Renew Energy Global PLC (RNW) does not present a strong buy opportunity for a beginner investor with a long-term focus at this time. While the company has shown strong revenue growth, its significant net income and EPS declines, along with hedge fund selling activity, suggest caution. The technical indicators are neutral, and there are no strong trading signals or recent positive news catalysts to support immediate investment.
The MACD is positive but contracting, RSI is neutral at 69.194, and moving averages are converging. The stock is trading near its pivot point of 5.038, with resistance at 5.288 and support at 4.788. These indicators suggest a neutral trend with no clear breakout or breakdown signal.

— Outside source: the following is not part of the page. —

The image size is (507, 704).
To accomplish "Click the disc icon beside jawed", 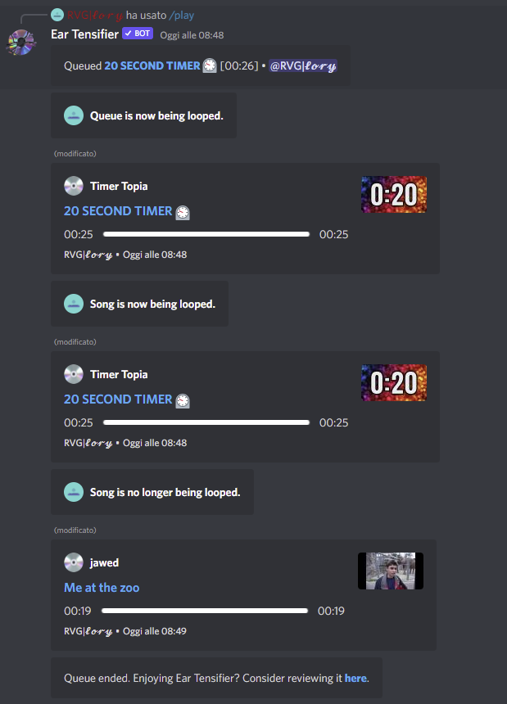I will [x=74, y=562].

Revenue increased by 36.10% YoY in the latest quarter, and gross margin improved by 7.03% YoY, indicating operational efficiency.
Net income dropped significantly by -94.90% YoY, and EPS fell by -94.95% YoY. Hedge funds have increased selling activity by 494.17% over the last quarter. No recent news or congress trading data to support positive sentiment.

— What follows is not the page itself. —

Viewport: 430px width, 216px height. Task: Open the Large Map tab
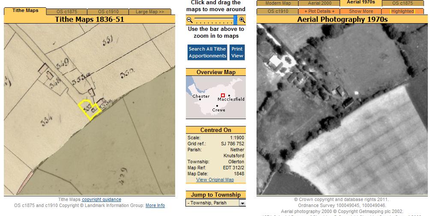coord(150,12)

In Q3 2026, revenue increased to $25.14 billion (up 36.10% YoY), but net income dropped to -$198 million (down -94.90% YoY), and EPS fell to -0.54 (down -94.95% YoY). Gross margin improved to 61.79% (up 7.03% YoY).
Morgan Stanley analyst Girish Achhipalia reinstated coverage with an Equal Weight rating and a price target of $6.03, suggesting limited upside from the current pre-market price of $5.18.